In Mank, David Fincher resuscitates the heyday of the Thirties and Fourties, aka Hollywood’s golden age — and, more specifically within that, the life and times of Herman J. Mankiewicz (Gary Oldman). The film begins with Mank, as he is affectionately and sometimes not so affectionately known, shacked up in a booze-free hideaway in the Mojave desert, sent there by 24-year-old new boy-wonder in town Orson Welles (Tom Burke), so that he can write the screenplay for Citizen Kane. In between writing, he reminisces on his years in the business, prompting Kane-like flashbacks which we presume inspire his screenwriting process as the narrative unfolds. These flashbacks have Mank locking horns with right-wing studio mogul Louis B. Mayer and his very own boy-wonder Irving Thalberg at MGM, winning the favour of reactionary media mogul William Randolph Hearst and hating himself for it, and entering into a kind of platonic romance tinged with admiration and pity for Marion Davies (Amanda Seyfried).
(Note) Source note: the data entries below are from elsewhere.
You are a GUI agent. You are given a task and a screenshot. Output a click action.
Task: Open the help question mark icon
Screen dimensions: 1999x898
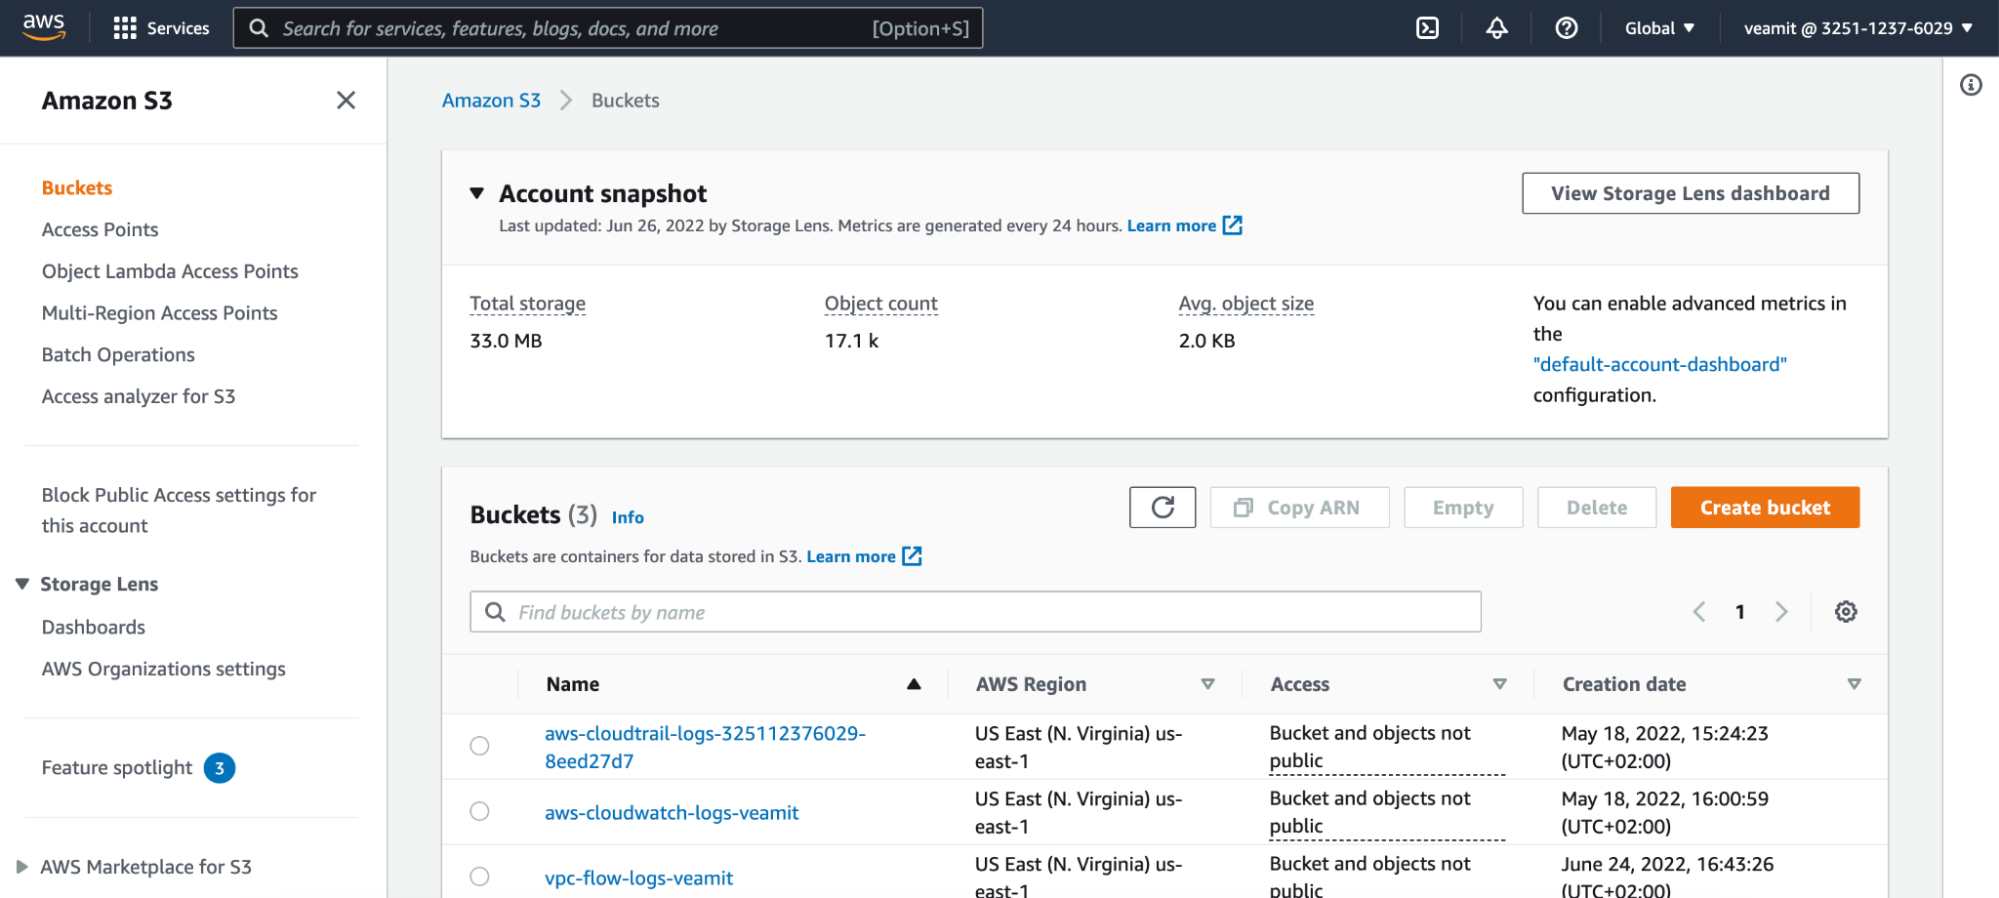[1566, 28]
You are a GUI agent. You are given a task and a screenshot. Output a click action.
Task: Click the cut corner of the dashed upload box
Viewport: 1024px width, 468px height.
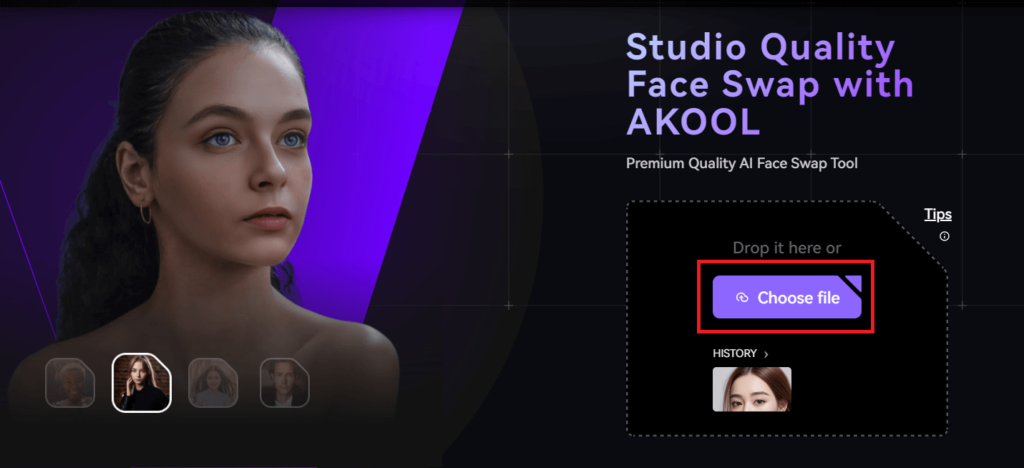pyautogui.click(x=911, y=236)
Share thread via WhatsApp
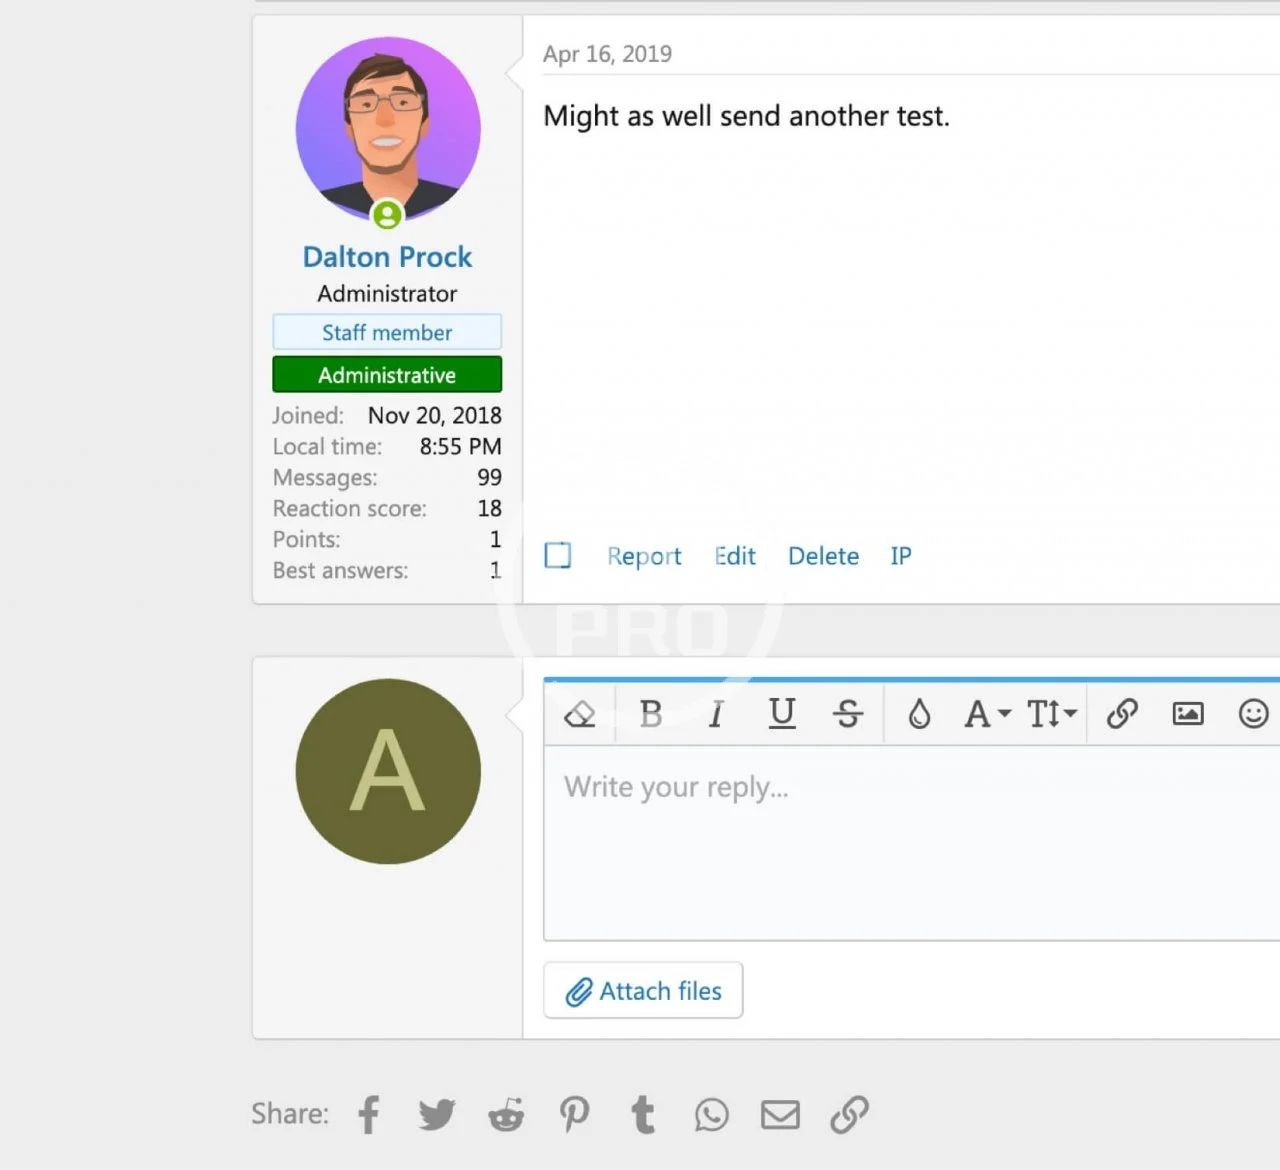The image size is (1280, 1170). 712,1114
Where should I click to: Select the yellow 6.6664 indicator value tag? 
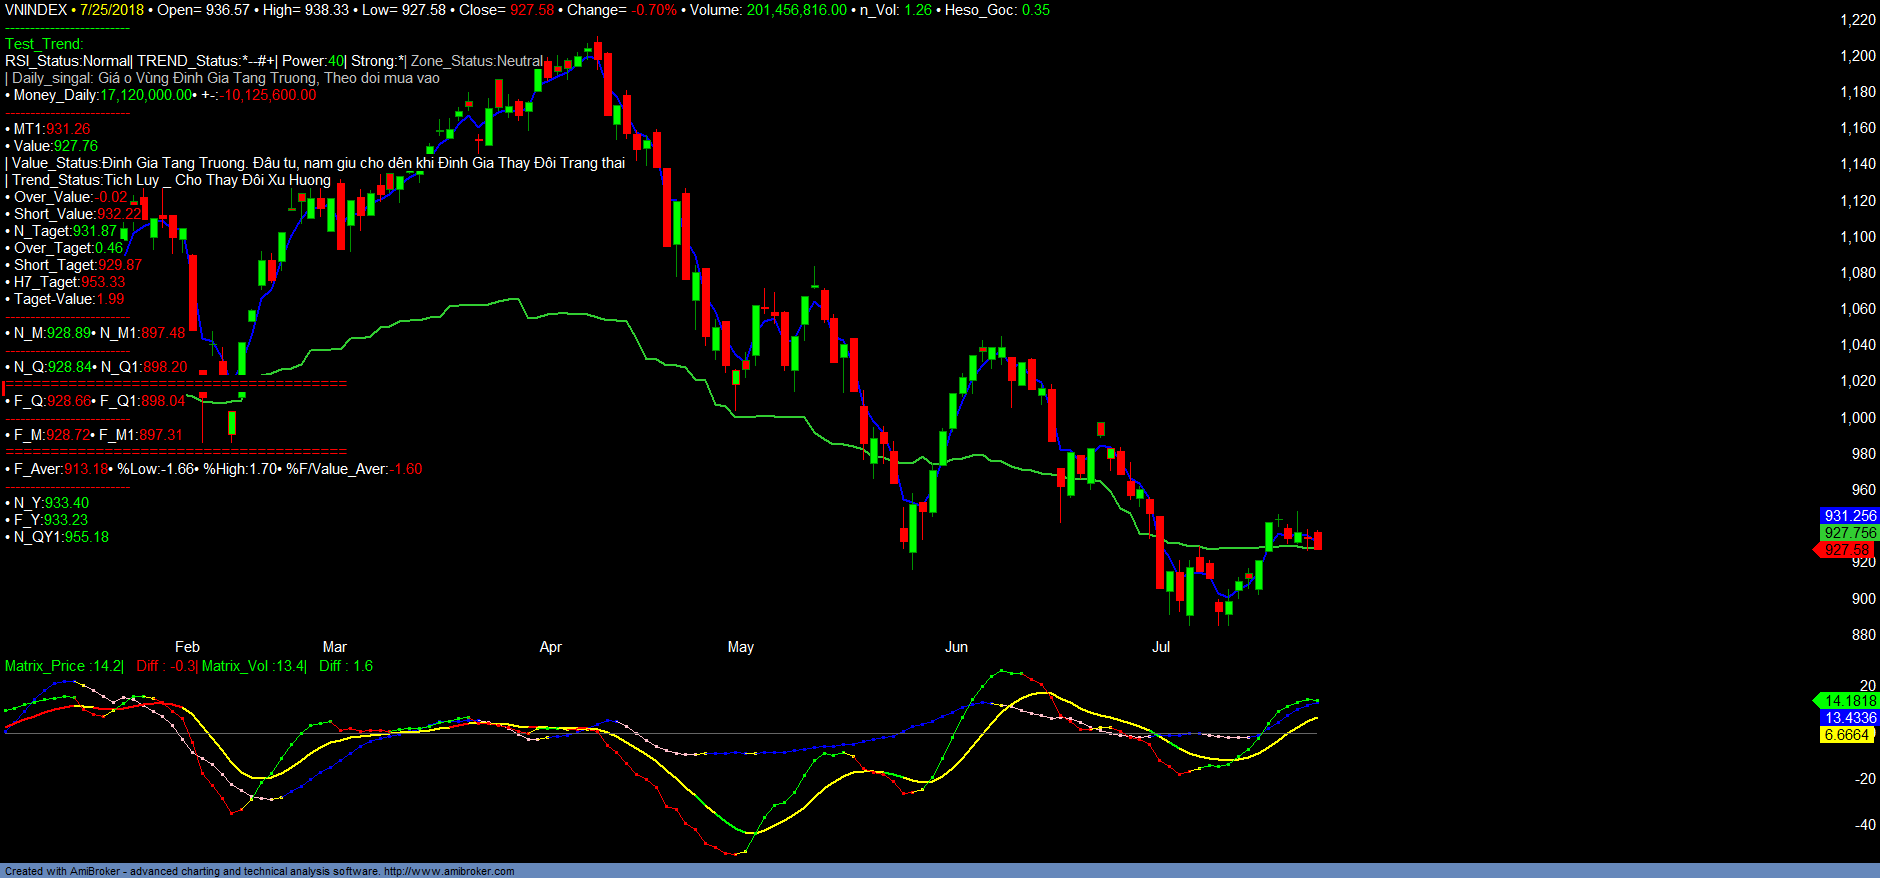point(1846,735)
Oldman’s Mank is not quite the mystery that Kane was and gradually the flashbacks reveal him to be a wasted genius, tortured under his mask of ironic wit and wise-cracks (and copious drinking), a jester in the court of Hollywood, which he wishes he could escape but remains indentured to. Or occasionally worse, a jester in the palatial luxury of Hearst’s circle — Hearst being a man Mank reviles behind his back and will end up betraying by figuratively attacking him with the only weapon he has, his typewriter.

Despite the mask of cynical apathy, many scenes betray the fact Mank does care about several people even if he is destructive to himself and those closest to him (his long-suffering wife goes by the permanent moniker ‘Poor Sara’). But for others he does care, for his colleagues, for Marion Davies, for abstract principles (e.g. the principle of fair play). It is by principle that he sides with David over Goliath every time, all whilst under Goliath’s payroll, a paradox at the root of his internal conflict and self-loathing. Cue the film’s California gubernatorial election sub-plot, largely there to resonate with our current ‘fake news’ era and not particularly based on authentic autobiographic details from Mank’s life. Or the constant tension between the Hollywood hack writer paid a salary for churning out entertainment he internally disdains, versus the ‘serious’ writer Mank deep down longs to be, the socially-minded artist with something to say.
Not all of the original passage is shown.